Spielbank-Chef Michael Seegert: Erweiterung des Automatenspiels ist voll im Zeitplan

Bad Neuenahr. Der Termin steht: Am 30. April und am 1. Mai des nächsten Jahres eröffnet die Spielbank Bad Neuenahr nach umfangreichen Umbauarbeiten das erweiterte Automatenspiel und die neu gestalteten Eingangsbereiche der Spielsäle und des Foyers. Dies teilte jetzt Michael Seegert, persönlich haftender und geschäftsführende Gesellschafter der Spielbank Bad Neuenahr, mit. An zwei Tagen präsentiert dann zum Maibeginn das Casino seine Investition in die Zukunft des Standorts mit „Show, Spaß, Spannung und Entertainment“, so Seegert weiter.

2,1 Millionen Euro investiert die Spielbank in die Erweiterung des Automatenspiels. Und mit noch einmal 700 000 Euro soll das Große Spiel ein Stockwerk höher ein neues Outfit erhalten.

Im vollen Gange sind derzeit die Umbauarbeiten des ersten Bauabschnitts. Wo einst der DJ zum Tanz aufforderte, röhrt jetzt im Bereich der früheren Casino-Bar ein Bagger. „180 Tonnen Bauschutt haben wir schon hinaus geschafft“, rechnet Polier Hans Schmitt vor. Und 300 Tonnen werden es insgesamt sein. Nein, Überraschungen in dem alten Gebäude des Kurhauses gab es bislang nicht. Dass in der Decke trotz aller Erwartungen noch ein zusätzlicher Brandschutz eingearbeitet war, überraschte, aber verzögerte nicht die Arbeiten.

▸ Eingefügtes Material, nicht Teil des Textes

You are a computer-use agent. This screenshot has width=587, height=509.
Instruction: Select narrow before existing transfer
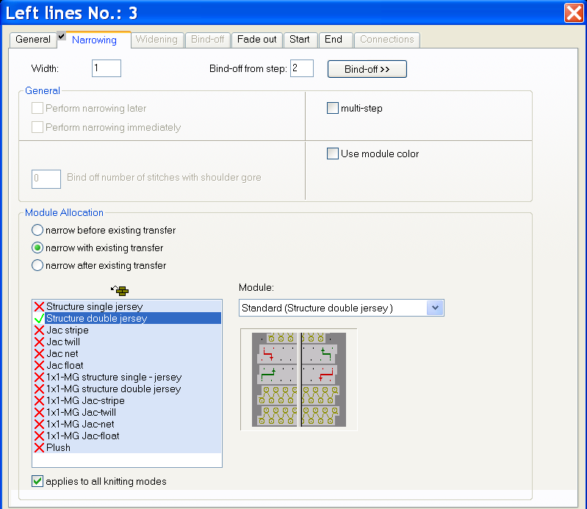click(x=37, y=231)
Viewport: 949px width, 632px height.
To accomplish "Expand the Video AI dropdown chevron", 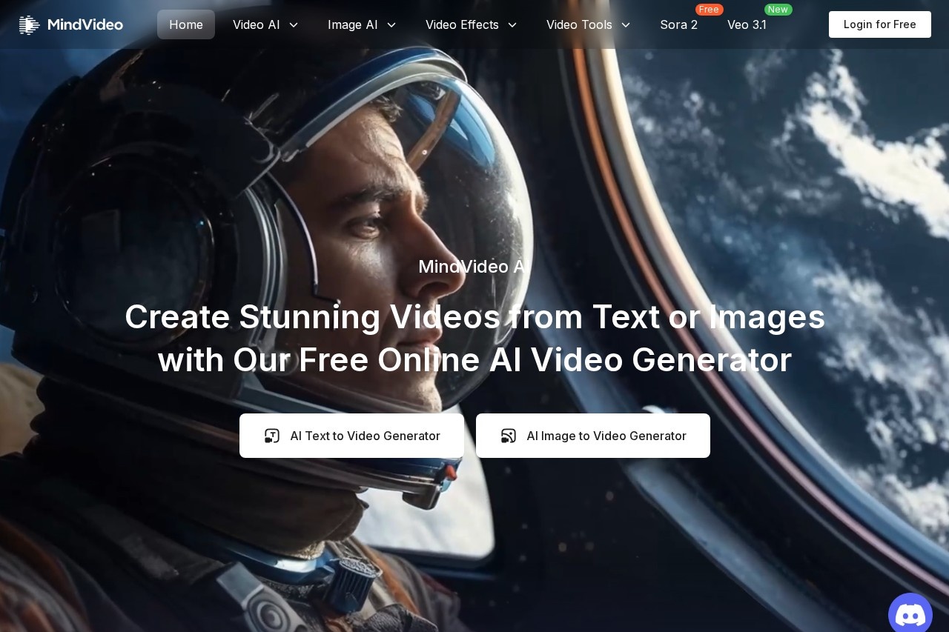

„Wir sind voll im Zeitplan“ notierte Seegert zufrieden. Wenn er auch einräumte, dass der Zeitreservepuffer etwas geschmolzen ist. Was daran liegt, dass dies keine normale Baustelle ist. Alles muss reibungslos ablaufen, ohne den Spielbetrieb zu stören oder zu beeinflussen. „Die Arbeitszeiten mussten deshalb angepasst werden“, merkte auch Polier Schmitt an. Nur von 6 Uhr bis 15 Uhr können die „lauten Arbeiten“ bewerkstelligt werden. Dann hat im Hause wieder Fortuna Vorrang. „Schließlich läuft der Spielbetrieb bei uns an 360 Tagen“, weist Spielbank-Chef Seegert auf das knappe Zeitfenster hin.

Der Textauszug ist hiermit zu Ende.